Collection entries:
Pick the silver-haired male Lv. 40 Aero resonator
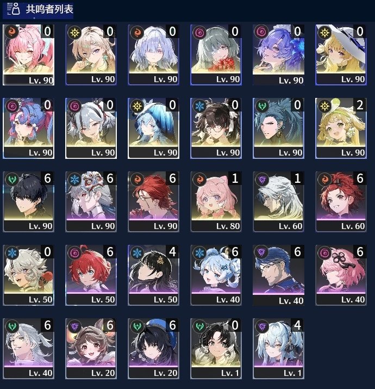This screenshot has height=389, width=375. click(28, 349)
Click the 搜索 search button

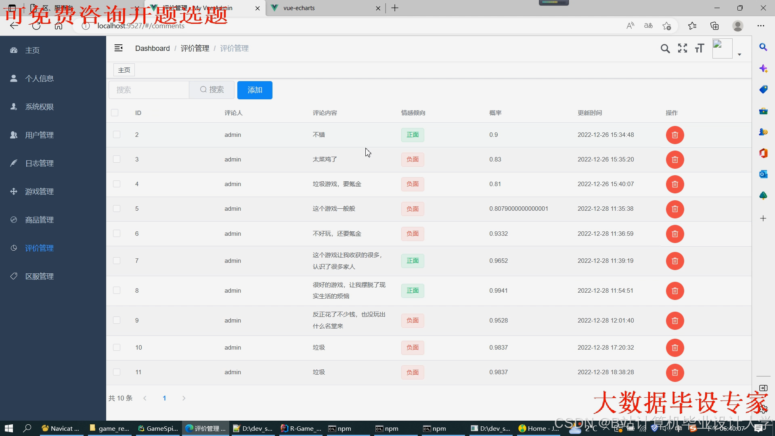pos(212,90)
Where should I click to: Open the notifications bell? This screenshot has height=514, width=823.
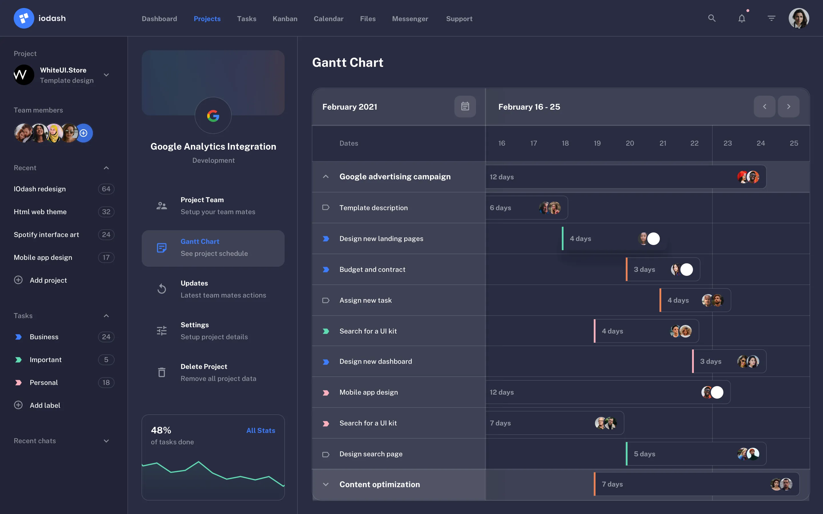(742, 18)
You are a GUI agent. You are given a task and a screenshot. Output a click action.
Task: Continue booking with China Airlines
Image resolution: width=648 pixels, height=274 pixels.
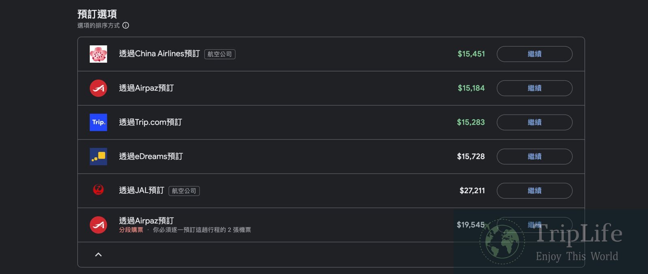point(535,54)
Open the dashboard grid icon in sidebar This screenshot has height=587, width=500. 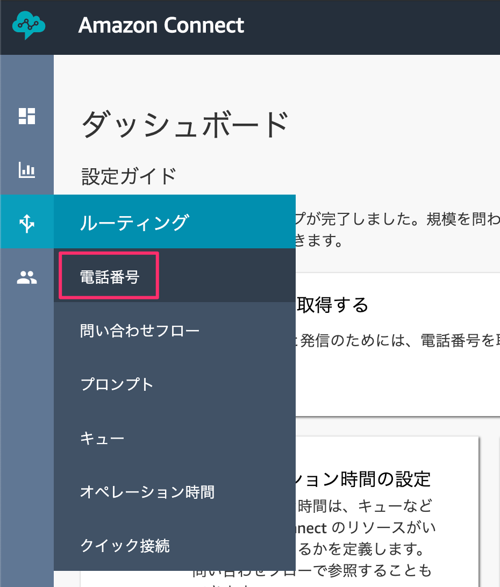click(x=27, y=116)
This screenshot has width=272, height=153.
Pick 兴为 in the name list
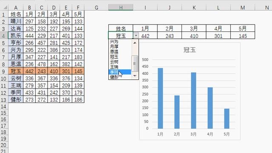[120, 42]
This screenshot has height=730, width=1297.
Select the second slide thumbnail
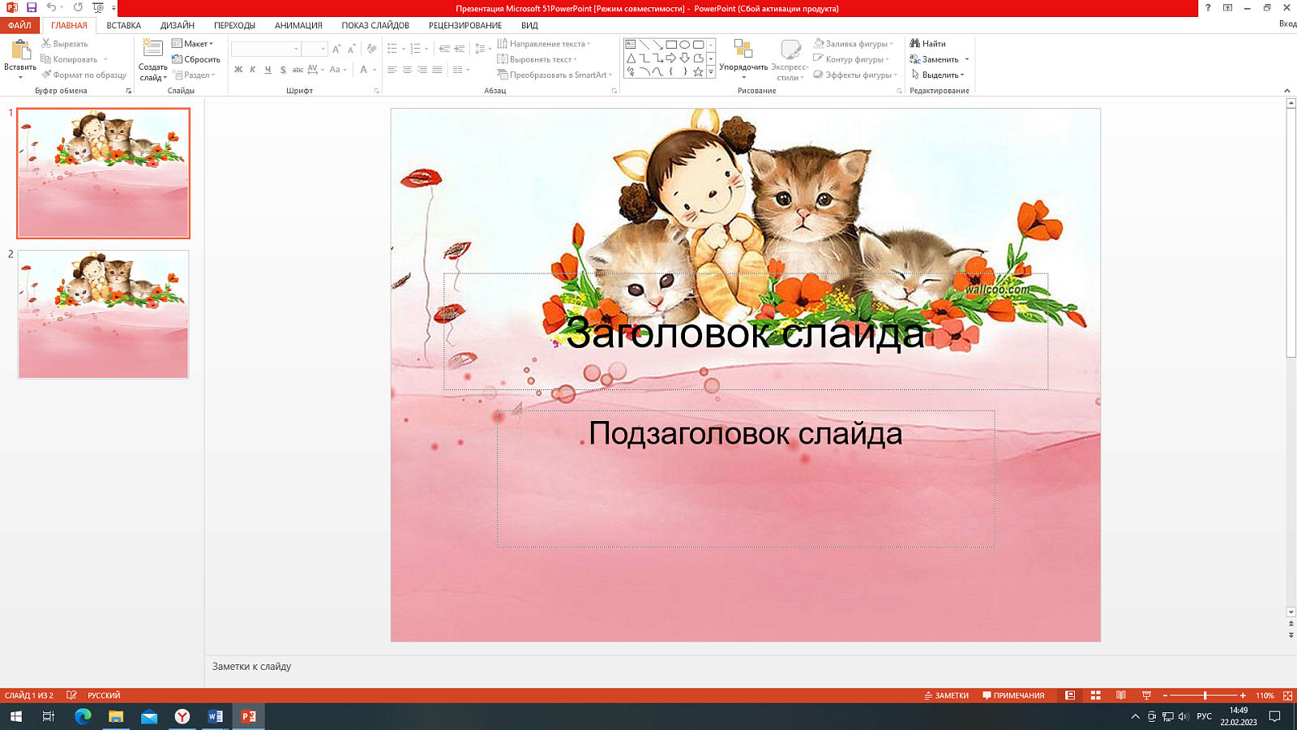click(103, 314)
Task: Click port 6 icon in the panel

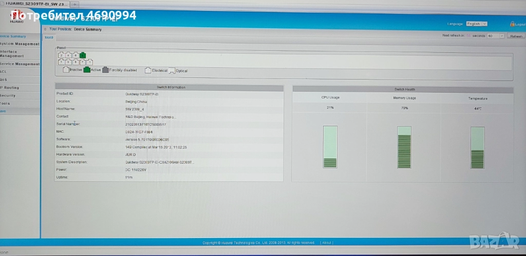Action: click(x=76, y=55)
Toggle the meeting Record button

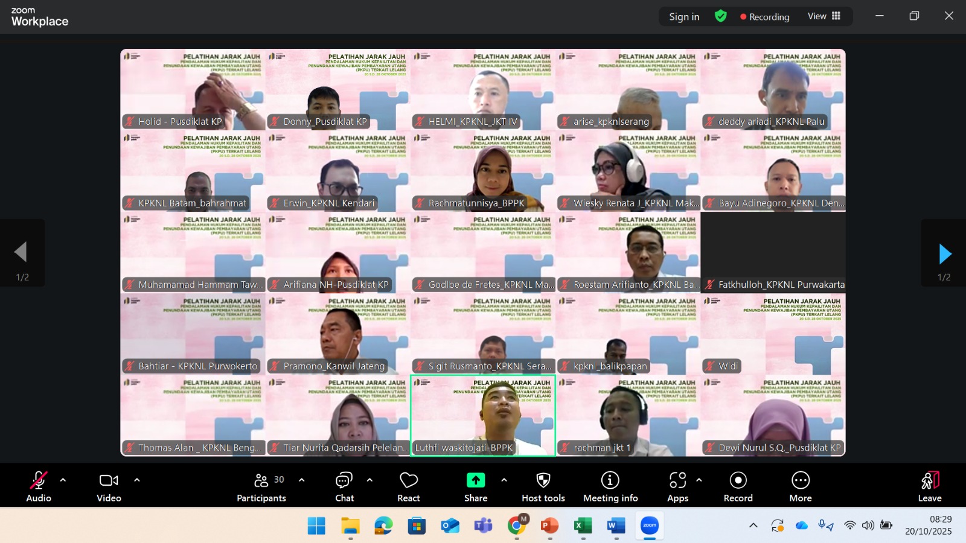[x=738, y=486]
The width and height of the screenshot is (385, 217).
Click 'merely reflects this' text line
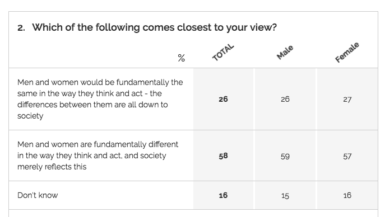coord(52,167)
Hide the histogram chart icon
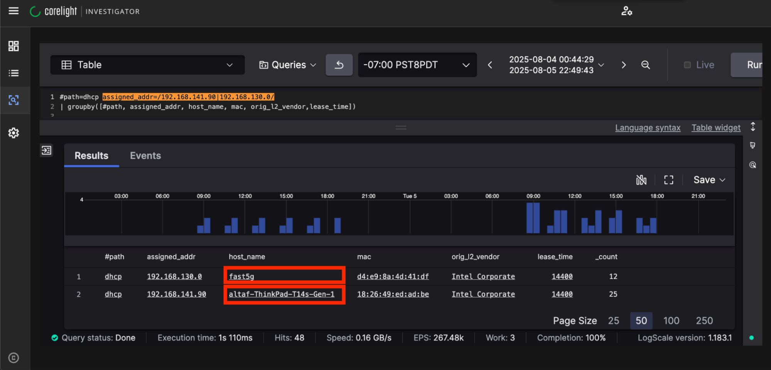The width and height of the screenshot is (771, 370). [x=641, y=180]
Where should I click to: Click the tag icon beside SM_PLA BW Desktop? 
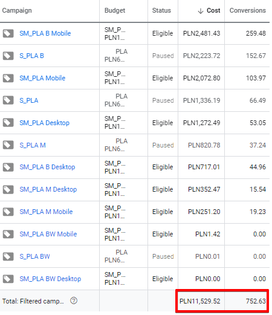tap(8, 279)
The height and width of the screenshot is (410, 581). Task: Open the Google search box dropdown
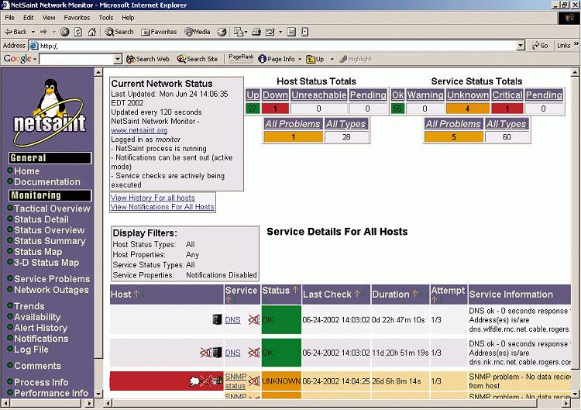[x=118, y=59]
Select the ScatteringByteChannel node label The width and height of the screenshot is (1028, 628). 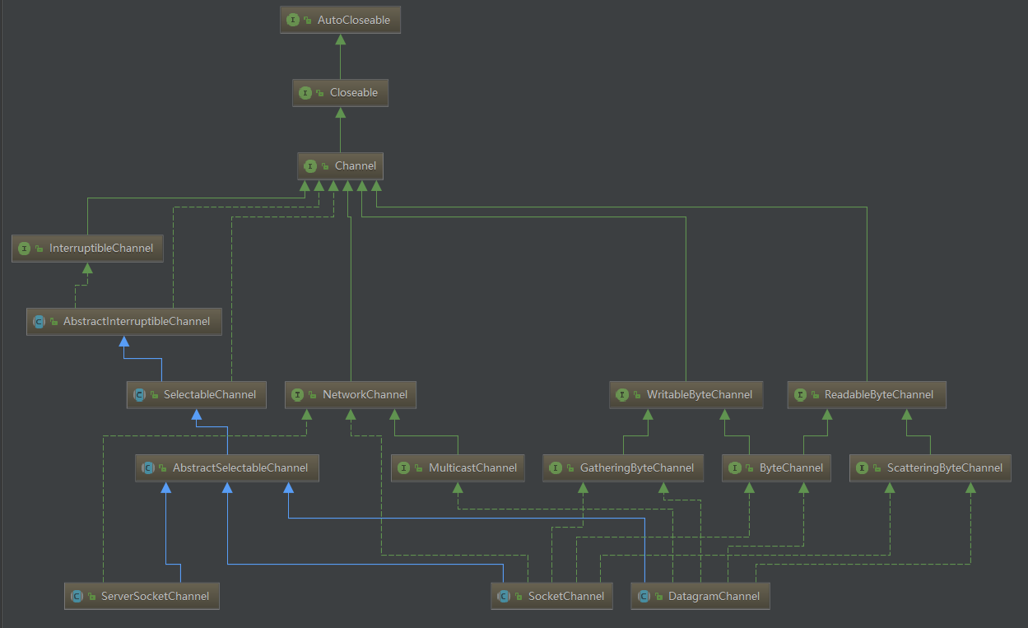coord(944,468)
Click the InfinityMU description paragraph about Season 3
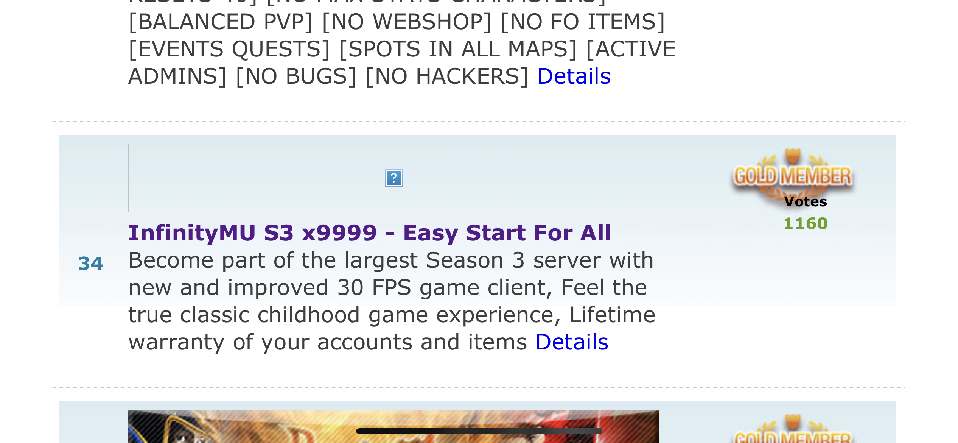 click(392, 301)
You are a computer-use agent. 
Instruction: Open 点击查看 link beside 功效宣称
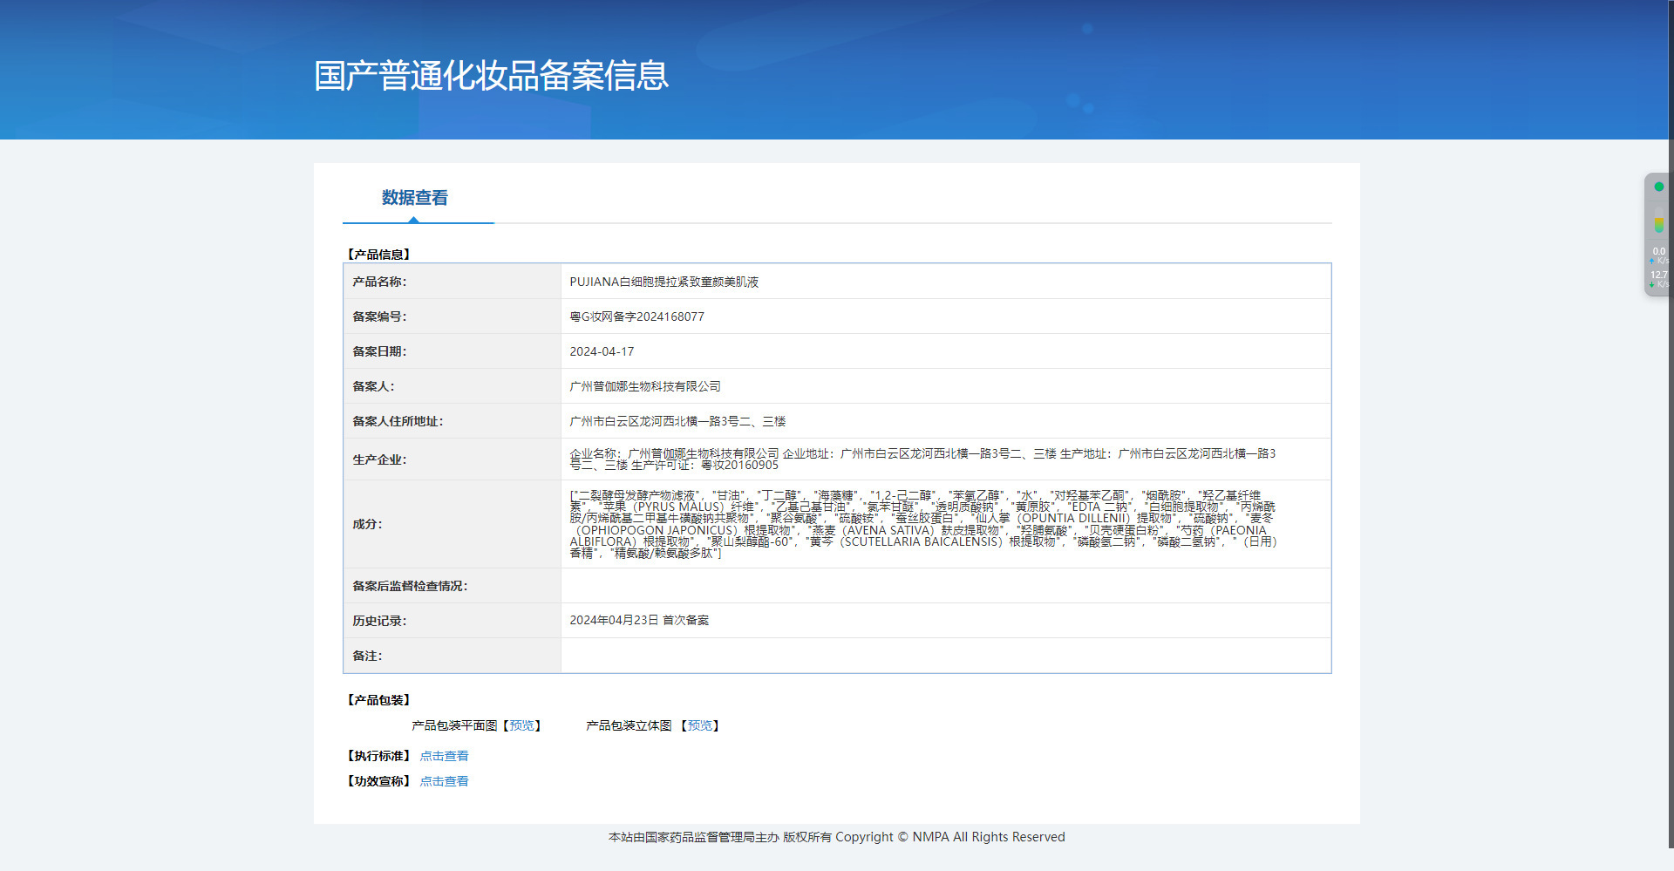[444, 781]
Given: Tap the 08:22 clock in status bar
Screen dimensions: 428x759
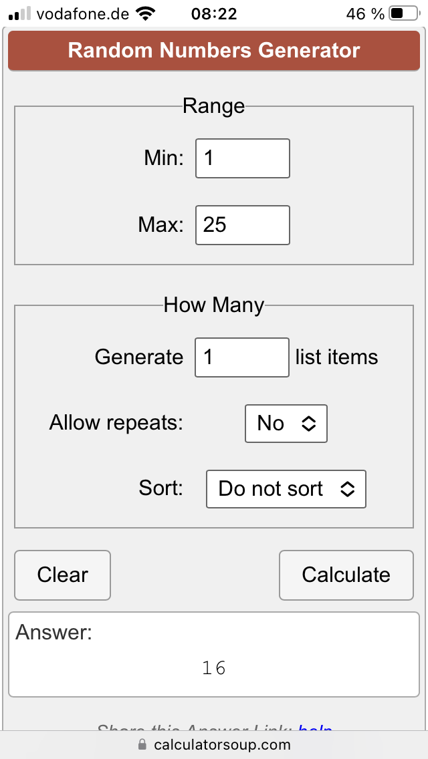Looking at the screenshot, I should (x=214, y=14).

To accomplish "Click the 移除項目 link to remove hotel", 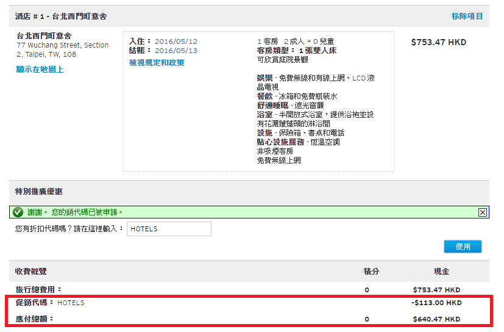I will click(x=467, y=16).
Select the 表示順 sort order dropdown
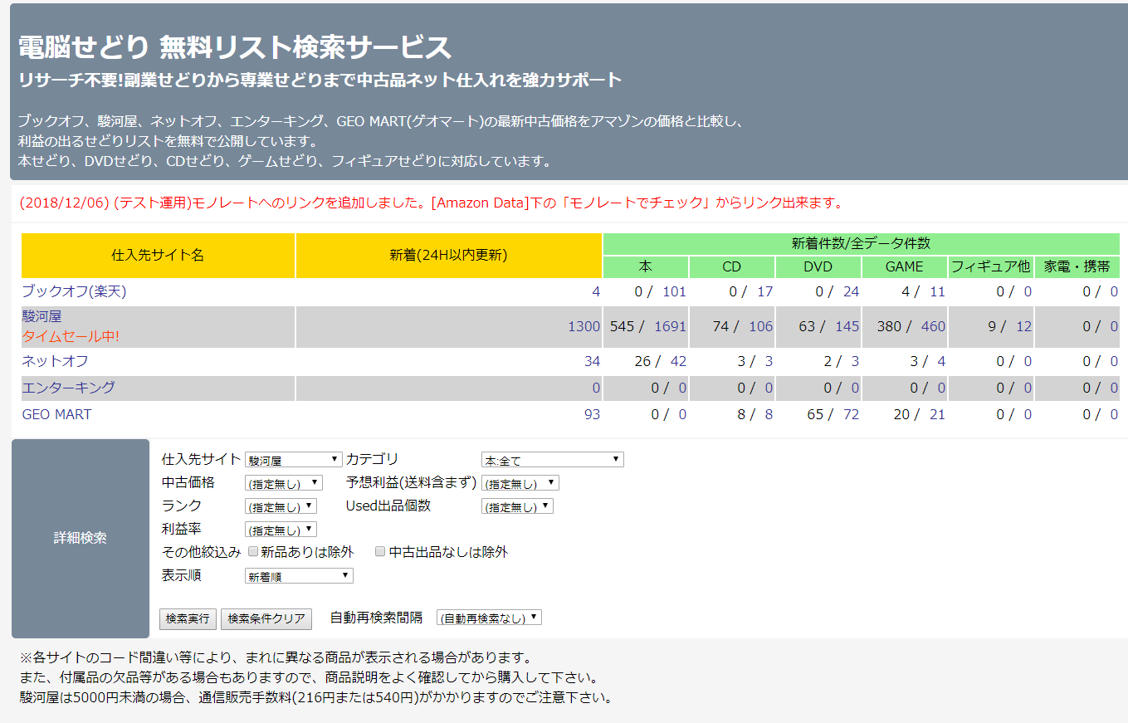This screenshot has height=723, width=1128. [299, 576]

Problem statement ::
Pick out every line of the records above that contains the word "agent", treating uppercase and lowercase letters as different.

Worked answer ::
You are a GUI agent. You are given a task and a screenshot. Output a click action.
You are a computer-use agent. 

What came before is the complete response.